Despite the length of the Birman’s coat, it has a silky texture that doesn’t mat easily. Comb it weekly to remove dead hair and distribute skin oils. Birmans shed their winter coat in the spring, so you may want to comb more frequently then to remove loose hair. A warm bath can also help to loosen and remove the shedding coat. To accomplish a Birman bath, wetting the cat with a hand-held shower nozzle is often preferable to immersing him in a tub of water.
Brush the teeth to prevent periodontal disease. Daily dental hygiene is best, but weekly brushing is better than nothing. Trim the nails every couple of weeks. Wipe the corners of the eyes with a soft, damp cloth to remove any discharge. Use a separate area of the cloth for each eye so you don’t run the risk of spreading any infection. Check the ears weekly. If they look dirty, wipe them out with a cotton ball or soft damp cloth moistened with a 50-50 mixture of cider vinegar and warm water. Avoid using cotton swabs, which can damage the interior of the ear.
Keep the Birman’s litter box spotlessly clean. Cats are very particular about bathroom hygiene, and a clean litter box will help to keep the coat clean as well.
It’s a good idea to keep a Birman as an indoor-only cat to protect him from diseases spread by other cats, attacks by dogs or coyotes, and the other dangers that face cats who go outdoors, such as being hit by a car. Birmans who go outdoors also run the risk of being stolen by someone who would like to have such a beautiful cat without paying for it.
Lifespan — 12-16 years.
Good with children, good with household cats and dogs, low-medium shedding, high sociability with strangers.
The breed is easy going and may be kept and bred without any problems.
Both pedigreed cats and mixed-breed cats have varying incidences of health problems that may be genetic in nature. Problems that may affect the Birman include the following:
Congenital hypotrichosis, which causes them to be born with no hair, and thymic aplasia, an immune deficiency that leads to increased risk of infection and death. Fortunately, these conditions are rare.

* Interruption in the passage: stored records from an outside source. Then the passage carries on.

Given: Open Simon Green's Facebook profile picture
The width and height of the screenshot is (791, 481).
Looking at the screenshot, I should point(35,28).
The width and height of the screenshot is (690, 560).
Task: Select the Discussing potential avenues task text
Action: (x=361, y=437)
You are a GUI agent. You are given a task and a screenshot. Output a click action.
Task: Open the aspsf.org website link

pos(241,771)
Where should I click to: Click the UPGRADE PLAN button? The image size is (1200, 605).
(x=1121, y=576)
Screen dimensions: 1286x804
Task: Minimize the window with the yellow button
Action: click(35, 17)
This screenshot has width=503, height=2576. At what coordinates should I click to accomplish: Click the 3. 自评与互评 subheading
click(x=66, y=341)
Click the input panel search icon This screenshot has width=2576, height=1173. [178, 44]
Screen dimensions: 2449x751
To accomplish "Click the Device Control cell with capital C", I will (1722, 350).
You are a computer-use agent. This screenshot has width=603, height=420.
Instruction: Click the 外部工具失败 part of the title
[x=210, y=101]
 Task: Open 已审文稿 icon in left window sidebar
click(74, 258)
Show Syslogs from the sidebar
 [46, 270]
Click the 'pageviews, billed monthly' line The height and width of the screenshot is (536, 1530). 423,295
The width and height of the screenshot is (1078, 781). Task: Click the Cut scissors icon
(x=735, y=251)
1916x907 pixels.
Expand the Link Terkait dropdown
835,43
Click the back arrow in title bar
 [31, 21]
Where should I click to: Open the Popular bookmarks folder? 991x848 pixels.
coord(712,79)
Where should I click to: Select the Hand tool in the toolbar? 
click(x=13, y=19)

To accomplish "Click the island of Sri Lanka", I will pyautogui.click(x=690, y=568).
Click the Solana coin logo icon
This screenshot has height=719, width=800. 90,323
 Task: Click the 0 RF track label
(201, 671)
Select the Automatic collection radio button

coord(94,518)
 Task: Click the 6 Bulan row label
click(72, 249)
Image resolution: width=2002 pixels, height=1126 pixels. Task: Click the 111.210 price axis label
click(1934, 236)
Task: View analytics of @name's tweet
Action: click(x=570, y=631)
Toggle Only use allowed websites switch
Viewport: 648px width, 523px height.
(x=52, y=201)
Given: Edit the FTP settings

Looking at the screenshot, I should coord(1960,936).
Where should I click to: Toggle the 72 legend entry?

Corneal dermoid, the presence of skin and hair on the surface of the cornea (the clear front of the eye) of one or both eyes. It can be corrected surgically.
Spongiform degeneration, a progressive degenerative disease of the central nervous system causing signs that include hind-limb weakness and uncoordinated movement.
Shaking and trembling in kittens. This condition begins in some kittens when they are about 10 days old and lasts until they are about 12 weeks old. The cause is unknown and recovery occurs spontaneously.
Unusually high concentrations of urea and/or creatinine in the blood, which may or may not indicate kidney dysfunction.